**Text section**
+===+

FWIW, I have implemented a query-able stand-alone web server that keeps all of the wikidata property-item-links in memory. This uses the wikidata dumps which appear to be rather frequent. I'll try do deploy a test version on wikilabs (once I figure out how all that works); it seems to be more favourable to such services than the toolserver.
On Fri, Apr 19, 2013 at 9:29 AM, Platonides platonides@gmail.com wrote:
On 19/04/13 01:19, DaB. wrote:
as you may know there is a rev_text_id-field in the revision-table. This
field
points to the text-table where the actual text is – or should be.
Because the
WMF doesn’t store the text here, but only a pointer
("DB://cluster25/11458305"
for example). If you query different wikis you will see that most of
them point
to the same cluster or one with a number short by. That says me (and I
was
also told so before) that all text of all wmf-projects are stored
together.
The task would now to separate wikidata from the rest – but the
storage-area
has no clue from where a text is which makes the separating very hard.

+===+

**Data segment**
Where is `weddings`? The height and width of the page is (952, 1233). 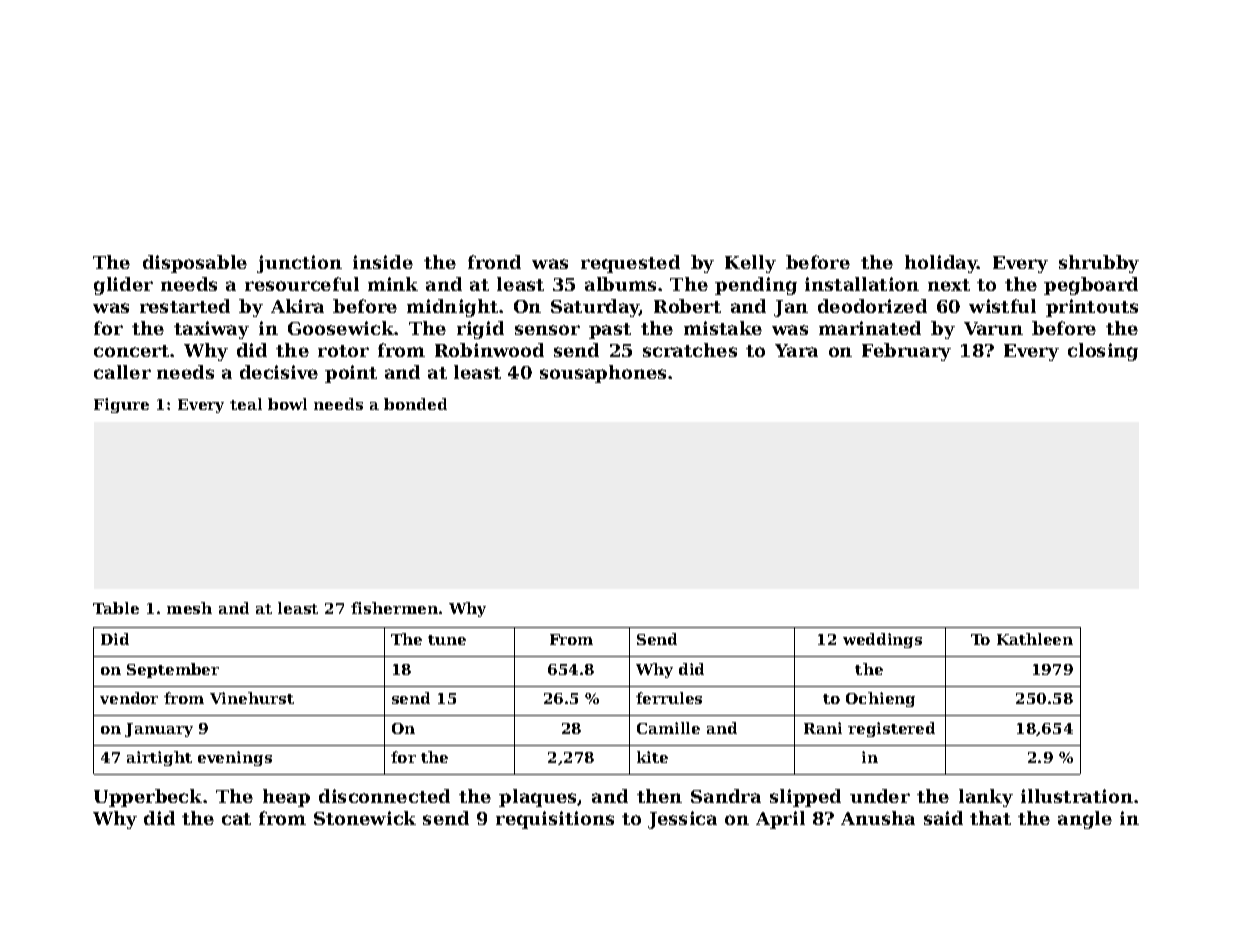
weddings is located at coordinates (882, 640).
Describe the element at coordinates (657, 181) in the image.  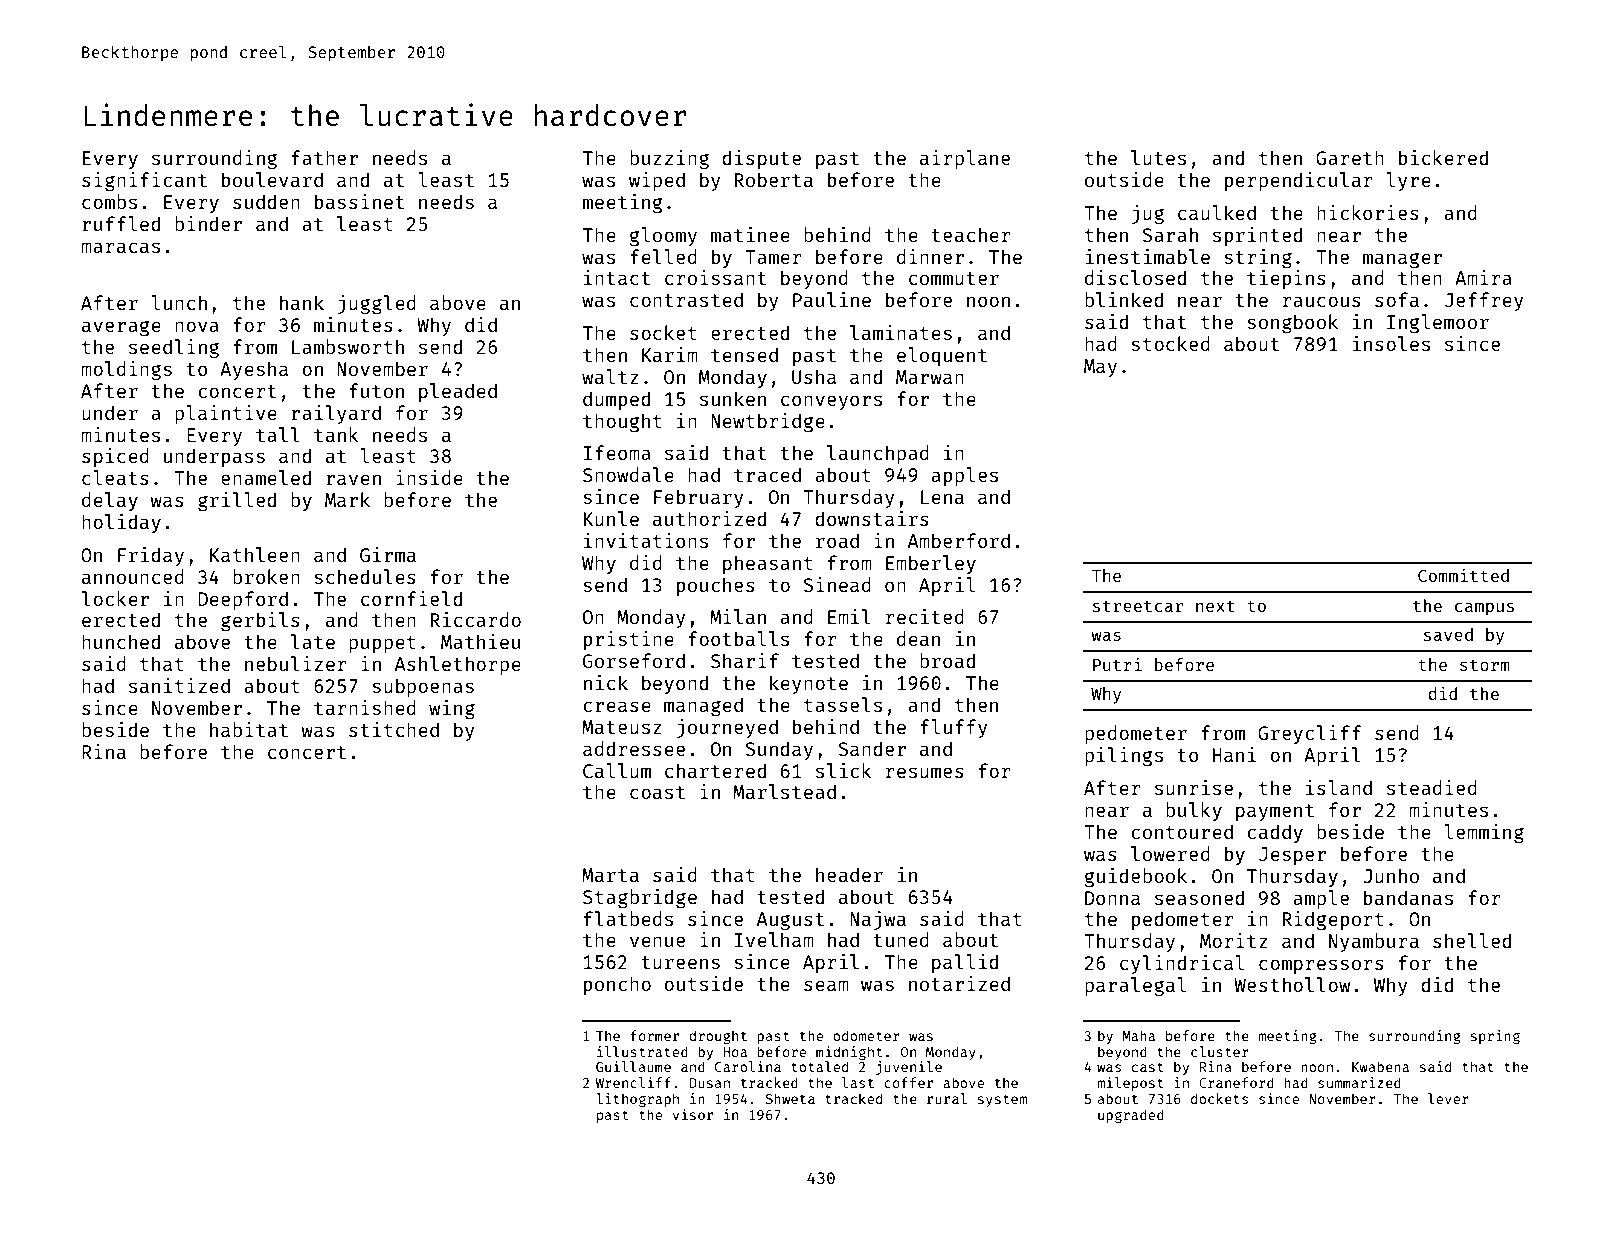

+===+

**The problem**
From the Wikidata thread above, extract the passage between "Because the" and "separating very hard.", inclusive, and copy it without changes.

**Exercise output**
Because the
WMF doesn’t store the text here, but only a pointer
("DB://cluster25/11458305"
for example). If you query different wikis you will see that most of
them point
to the same cluster or one with a number short by. That says me (and I
was
also told so before) that all text of all wmf-projects are stored
together.
The task would now to separate wikidata from the rest – but the
storage-area
has no clue from where a text is which makes the separating very hard.